Neal gave no indication of awareness. Peter gritted his teeth, aware that time was running out. He cut and pulled away the fine cloth of Neal's shirt, and gingerly inserted the blade tip into the bloody hole in Neal's chest, using it to probe for the bullet.
The unearned luck of cats was on their side. The lump of iron had broken a rib and lodged there between shards of bone, rather than burrowing into Neal's lung. Peter's hands were quickly covered in blood - Neal's and his both, as he had to hold the knife by the blade to keep it steady enough for such delicate work, and he could feel it slice at his fingers. Even without touching it, the iron was a dull throb of pain.

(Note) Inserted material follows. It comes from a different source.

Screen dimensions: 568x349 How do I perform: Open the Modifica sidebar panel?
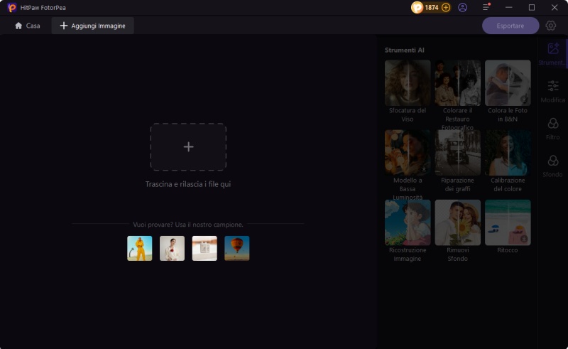click(552, 90)
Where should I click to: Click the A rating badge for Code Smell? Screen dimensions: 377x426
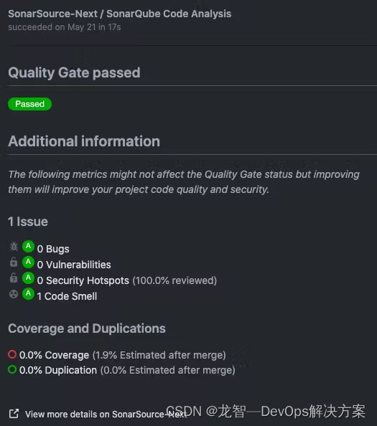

When the bullet finally popped free of the bone it took him by surprise. He pulled it out as fast as possible, choking back a cry of pain as it burned his fingertips. Almost, he flung it aside with force - remembering only at the last second that it would break the don't-look-here.
He dropped it to the ground instead, almost expecting the grass to shrivel and blacken at its touch. With the knife he stabbed a hole into the soil and pushed the bullet into it, grinding earth down on top of it until it was buried deep enough to no longer be dangerous.
That done, he turned back to Neal. There didn't seem any obvious way to close the wound or to bandage him, so Peter had to settle for tearing off another piece of Neal's shirt to make a pad to at least protect it somewhat. If he survived there would be an ugly scar - iron interfered with even magical healing.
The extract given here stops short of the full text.